Henri Salvador queria partir, mas um gerente hábil lhe ofereceu um contrato cheio de zeros, que desapareceram depois da assinatura. Quebrado, quase falido, ele teve tempo de construir uma reputação, quase uma lenda, no Cassino da Urca, até que Ray Ventura lhe enviou uma passagem para a Europa via América (do Norte).
Henri Salvador é americano. Do sul, nascido na Guiana, filho de um professor e de uma mãe de origem indígena, amazônica. Por isso, "Révérence" é tremendamente americano-brasileiro, decerto, enquadrado pela sombra tutelar de Tom Jobim, e afro-americano, inspirado por "Hallelujah! I Love Her So!", que, na lógica peculiar de Salvador, se torna "Alléluia! Je l'ai Dans La Peau". Os arranjos são marcados por violinos sedosos, em formatos amplos, grandes orquestrações, uma escolha feita por Henri Salvador depois de assistir a Caetano Veloso no Théâtre du Châtelet, em Paris, em 2005. O brasileiro estava apresentando seu espetáculo "A Foreign Sound", suntuosas releituras de standards norte-americanos com arranjos de Jacques Morelenbaum.
No mesmo ano, Salvador deixou a gravadora Virgin-EMI e assinou com a independente V2. O primeiro sinal do casamento feliz entre Salvador e a V2: a exigência, acatada, de ter Morelenbaum como arranjador, e gravar o disco no Rio. E foi assim que Salvador voltou ao Copacabana Palace.
"Três semanas de prazer. Piscina, aperitivos, uma soneca vespertina, chegar ao estúdio lá pelas 18h. Um álbum sem sofrimento." O disco tem 13 faixas porque, atendendo à superstição, tudo na vida de Salvador é regido pelo 13 -"são 13 letras no meu nome".
O "senhor Treze" adora contar histórias. Caetano Veloso chegou ao estúdio, na Barra, "sofrendo de completo jet lag, esgotado, descompensado". Vinha de Paris, onde havia cantado em uma cerimônia da Cinemateca Francesa em homenagem a Pedro Almodóvar. "Eu perguntei quem era aquele maluco, e minha mulher Catherine murmurou que era Veloso."
Droga. Veloso jamais deixou de cantar "Dans Mon Île", dedicando elegantemente a canção ao compositor, diante de platéias francesas espantadas para as quais Salvador não era mais que um comediante antiquado. Isso aconteceu antes de "Chambre Avec Vue", álbum que vendeu dois milhões de cópias em 2000 e serviu para restabelecer o equilíbrio e expor a ternura e a suavidade do Salvador de "Dans Mon Île".

Dois segredos
O Brasil o recebeu com festa. Lula o condecorou em 2006; o ministro da Cultura, Gilberto Gil, tomou do violão. Foram-lhe reservados aposentos no Copacabana Palace, um nome que faz sonhar. Salvador gravou o disco aos 89 anos, tendo certamente perdido o alcance da voz, mas não seu colorido.

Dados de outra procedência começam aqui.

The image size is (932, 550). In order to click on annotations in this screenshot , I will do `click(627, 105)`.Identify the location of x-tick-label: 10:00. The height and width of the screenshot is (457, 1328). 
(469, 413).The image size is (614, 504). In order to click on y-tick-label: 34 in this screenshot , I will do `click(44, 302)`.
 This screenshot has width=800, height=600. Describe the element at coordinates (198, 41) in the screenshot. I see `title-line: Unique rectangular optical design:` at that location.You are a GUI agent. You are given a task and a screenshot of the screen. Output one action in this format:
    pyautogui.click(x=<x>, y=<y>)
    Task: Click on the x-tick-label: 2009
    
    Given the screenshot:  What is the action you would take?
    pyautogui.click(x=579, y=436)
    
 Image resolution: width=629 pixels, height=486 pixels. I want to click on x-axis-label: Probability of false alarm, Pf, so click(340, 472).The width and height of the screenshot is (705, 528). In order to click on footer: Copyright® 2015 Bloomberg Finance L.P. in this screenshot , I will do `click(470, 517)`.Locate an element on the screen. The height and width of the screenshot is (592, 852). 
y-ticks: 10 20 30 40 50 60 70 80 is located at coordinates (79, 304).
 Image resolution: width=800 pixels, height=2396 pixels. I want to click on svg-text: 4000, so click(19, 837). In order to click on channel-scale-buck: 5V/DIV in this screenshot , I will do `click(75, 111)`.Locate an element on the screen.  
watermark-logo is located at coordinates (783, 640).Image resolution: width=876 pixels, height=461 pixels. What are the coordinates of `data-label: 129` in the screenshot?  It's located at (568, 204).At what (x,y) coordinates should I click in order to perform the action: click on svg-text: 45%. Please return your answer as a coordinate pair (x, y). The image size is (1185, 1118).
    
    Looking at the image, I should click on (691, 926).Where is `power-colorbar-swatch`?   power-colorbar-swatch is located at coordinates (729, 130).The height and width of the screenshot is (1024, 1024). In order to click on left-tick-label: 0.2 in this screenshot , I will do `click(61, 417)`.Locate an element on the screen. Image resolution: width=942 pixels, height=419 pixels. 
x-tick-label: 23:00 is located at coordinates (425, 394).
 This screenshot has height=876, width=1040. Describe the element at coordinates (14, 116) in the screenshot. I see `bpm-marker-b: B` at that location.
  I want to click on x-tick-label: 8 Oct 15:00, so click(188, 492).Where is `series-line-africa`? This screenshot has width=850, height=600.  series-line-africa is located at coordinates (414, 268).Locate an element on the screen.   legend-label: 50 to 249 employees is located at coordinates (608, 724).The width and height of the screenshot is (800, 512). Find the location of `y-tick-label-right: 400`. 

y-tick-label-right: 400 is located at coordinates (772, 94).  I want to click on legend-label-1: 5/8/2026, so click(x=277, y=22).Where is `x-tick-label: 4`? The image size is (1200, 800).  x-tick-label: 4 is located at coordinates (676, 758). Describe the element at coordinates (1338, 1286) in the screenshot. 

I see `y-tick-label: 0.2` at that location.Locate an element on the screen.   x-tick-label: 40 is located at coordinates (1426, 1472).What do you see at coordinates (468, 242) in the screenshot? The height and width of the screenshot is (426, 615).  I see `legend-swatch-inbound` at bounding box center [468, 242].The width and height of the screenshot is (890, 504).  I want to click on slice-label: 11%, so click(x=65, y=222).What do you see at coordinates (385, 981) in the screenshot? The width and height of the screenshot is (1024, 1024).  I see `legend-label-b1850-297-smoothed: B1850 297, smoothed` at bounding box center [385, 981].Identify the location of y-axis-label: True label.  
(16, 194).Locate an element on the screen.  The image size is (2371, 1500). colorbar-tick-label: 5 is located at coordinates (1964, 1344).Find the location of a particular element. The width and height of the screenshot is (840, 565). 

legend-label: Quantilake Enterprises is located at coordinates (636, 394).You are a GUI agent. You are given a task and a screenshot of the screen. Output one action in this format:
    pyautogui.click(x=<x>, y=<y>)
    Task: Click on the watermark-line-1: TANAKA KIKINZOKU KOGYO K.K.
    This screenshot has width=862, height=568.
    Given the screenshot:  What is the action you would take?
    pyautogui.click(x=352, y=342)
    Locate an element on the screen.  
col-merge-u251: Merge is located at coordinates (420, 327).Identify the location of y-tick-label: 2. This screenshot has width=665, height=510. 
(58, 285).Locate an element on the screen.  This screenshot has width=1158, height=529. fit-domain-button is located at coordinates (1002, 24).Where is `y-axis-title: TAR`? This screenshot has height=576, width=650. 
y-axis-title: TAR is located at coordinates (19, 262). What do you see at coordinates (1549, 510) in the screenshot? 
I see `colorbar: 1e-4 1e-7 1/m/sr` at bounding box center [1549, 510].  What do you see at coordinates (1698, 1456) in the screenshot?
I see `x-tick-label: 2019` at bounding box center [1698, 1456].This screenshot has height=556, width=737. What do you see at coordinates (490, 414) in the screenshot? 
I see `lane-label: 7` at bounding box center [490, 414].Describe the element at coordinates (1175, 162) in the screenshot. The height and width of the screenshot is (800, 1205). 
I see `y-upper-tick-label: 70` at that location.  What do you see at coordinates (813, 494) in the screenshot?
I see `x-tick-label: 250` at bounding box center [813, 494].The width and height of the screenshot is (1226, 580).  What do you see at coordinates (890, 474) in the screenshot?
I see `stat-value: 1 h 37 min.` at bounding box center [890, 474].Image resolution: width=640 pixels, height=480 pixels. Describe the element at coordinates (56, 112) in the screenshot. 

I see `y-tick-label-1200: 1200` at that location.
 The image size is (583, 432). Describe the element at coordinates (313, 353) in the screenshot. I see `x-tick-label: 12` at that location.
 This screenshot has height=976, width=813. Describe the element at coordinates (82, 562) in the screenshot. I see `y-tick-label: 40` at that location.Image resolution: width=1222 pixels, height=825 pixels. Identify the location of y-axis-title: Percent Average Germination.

Com a idade dele, "as pessoas tremem", mas ele não. "Minha mãe me ensinou dois segredos... Uma receita de ungüento de folhas e ervas contra mordidas de cobra e..." O segundo ele esqueceu. Mas vai lembrar quando for velho (risos). Um negro muito velho o ensinou a procurar ouro na Guiana. Ele se lembra. A mãe cantava para ele com uma voz maravilhosa. Ele compôs "Le Loup, la Biche et le Chevalier".
Boris Vian comentou que a gíria usada na canção se assemelhava à do jazz, mas com melodias "sedosas". Ele compôs o "Blues du Dentiste". De tudo isso, aprendeu que "a dúvida segue a certeza de perto".
De seus anos dourados, Salvador regravou "Cherche la Rose" (cantada com Caetano Veloso no novo álbum). Entre as composições mais novas, há letras de Claude Moine, George Moustaki e Gisèle Molard. E Daniel Schmitt, velho amigo de Cannes que ofereceu a ele "Mourir à Honfleur", homenagem à escritora Françoise Sagan, morta em 2004.